FARMINGTON, Pa. -- The traffic on the two-lane roads leading
to the Nemacolin Woodlands Resort figures to be much lighter now,
the galleries smaller. There's no more hype about No. 1 vs. No. 2,
or the 84 Lumber Classic becoming the PGA's fall classic.

What Tiger Woods brings to a tournament he can take away, and
Woods' pullout Tuesday eliminated much of the buzz surrounding what
was promising to be one of the PGA Tour's best post-major
tournaments.

Now, No. 1-ranked Vijay Singh can reprise his Canadian Open dual
against Mike Weir, but there's no danger of No. 2 Woods unseating
him to reclaim the world ranking he held for about five years,
Instead of 21 of the top 30 money winners -- an excellent fall field
-- there are only 19.

Rather than five Ryder Cup golfers, there are three (Chris
DiMarco, Stewart Cink, David Toms). Kenny Perry, No. 26 on the
money list, also pulled out after deciding not to play in next
week's World Golf Championship event in Ireland.

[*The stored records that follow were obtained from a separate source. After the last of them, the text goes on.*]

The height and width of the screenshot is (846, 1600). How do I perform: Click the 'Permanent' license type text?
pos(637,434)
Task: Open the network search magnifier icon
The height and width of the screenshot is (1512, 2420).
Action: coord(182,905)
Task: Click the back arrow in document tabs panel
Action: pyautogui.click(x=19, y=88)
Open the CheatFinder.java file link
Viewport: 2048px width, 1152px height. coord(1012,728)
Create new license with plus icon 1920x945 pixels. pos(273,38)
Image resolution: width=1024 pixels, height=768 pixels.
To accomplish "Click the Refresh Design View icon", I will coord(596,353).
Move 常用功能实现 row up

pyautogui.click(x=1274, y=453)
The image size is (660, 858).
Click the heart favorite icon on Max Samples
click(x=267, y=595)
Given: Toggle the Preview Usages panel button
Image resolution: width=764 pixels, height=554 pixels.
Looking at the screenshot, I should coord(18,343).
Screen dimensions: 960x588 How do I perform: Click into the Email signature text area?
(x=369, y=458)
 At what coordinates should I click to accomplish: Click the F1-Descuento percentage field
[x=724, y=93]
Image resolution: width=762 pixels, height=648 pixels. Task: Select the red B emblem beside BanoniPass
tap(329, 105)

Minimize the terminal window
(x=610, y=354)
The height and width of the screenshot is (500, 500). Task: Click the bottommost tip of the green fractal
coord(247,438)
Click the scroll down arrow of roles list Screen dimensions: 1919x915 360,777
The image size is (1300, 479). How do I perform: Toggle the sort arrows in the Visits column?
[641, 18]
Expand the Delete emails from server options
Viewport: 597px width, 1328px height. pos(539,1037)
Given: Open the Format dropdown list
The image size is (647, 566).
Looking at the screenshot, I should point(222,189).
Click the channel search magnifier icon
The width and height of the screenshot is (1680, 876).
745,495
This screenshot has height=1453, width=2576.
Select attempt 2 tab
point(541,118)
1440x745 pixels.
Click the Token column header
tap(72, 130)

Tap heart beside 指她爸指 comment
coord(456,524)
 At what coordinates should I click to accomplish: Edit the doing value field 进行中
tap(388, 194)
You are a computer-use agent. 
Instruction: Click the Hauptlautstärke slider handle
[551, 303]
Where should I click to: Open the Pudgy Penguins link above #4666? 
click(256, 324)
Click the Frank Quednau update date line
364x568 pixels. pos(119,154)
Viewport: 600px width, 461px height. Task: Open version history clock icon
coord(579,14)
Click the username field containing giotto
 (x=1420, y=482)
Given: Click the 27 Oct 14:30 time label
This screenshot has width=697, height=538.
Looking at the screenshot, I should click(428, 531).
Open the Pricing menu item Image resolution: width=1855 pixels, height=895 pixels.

The field is significantly upgraded from a year ago, when only
one of the top 21 money winners showed up at the resort where the
tournament is held. But defending champion J.L. Lewis said any
tournament with Woods playing has a more important feel to it, and
he wishes Woods was around.

"Ernie Els, too, anybody who's in the top 20 or 30 in world,"
Lewis said Tuesday. "It's always good to have Tiger in the
field."

Tournament officials, most notably 84 Lumber founder Joe Hardy,
were disappointed by the news, especially after they spent
considerable money promoting Woods' appearance. Newspaper ads that
ran Tuesday in area newspapers still boasted of his presence.

Woods cited fatigue following the United States' unexpectedly
poor showing in its 18{-9{ loss to Europe last weekend in the Ryder
Cup in suburban Detroit. Woods won only two of five matches, and
his twin losses Friday with Dream Team partner Phil Mickelson was
the precursor of the Europeans' rout.

"I told everybody I thought the U.S. was going to kill them, so
that shows you what I know about it," Lewis said. "The Europeans,
I don't think anybody in Europe expected them to win, maybe a few
on the inside. How could you? But they didn't have pressure on
them, and I think pressure played a big role in it."

Aaron Baddeley was one of the few PGA Tour regulars who
predicted a European victory, but even he was surprised at how
easily the win came.

"I thought, as a team, they were all playing better," he said.
"The ball was definitely on the Europeans' side."

Numerous theories were floated for the Americans' collapse,
including their uptight, all-business approach that contrasted with
the Europeans' relaxed looseness. Lewis has a simpler theory.

"The Europeans grow up playing alternate-shot golf and
foursomes golf in their junior golf programs and Americans don't,"
he said. "I think it's that simple. A lot of those guys have been
playing alternate-shot since they were kids. It's different, over
here it's much more of an individual game.

"Obviously, they did a good job of preparing, I'm sure we did
everything we could ... but our guys didn't play that well and
their guys did."

Meanwhile, Singh can secure the PGA Tour money record with at
least a second-place finish. He is $488,755 away from the record
Woods set in 2000 and is guaranteed about $116,000 from the no-cut
American Express Championship and the Tour Championship.

Singh will be paired with Weir for Thursday's opening round, a
rematch of their Canadian Open playoff won by Singh two weeks ago.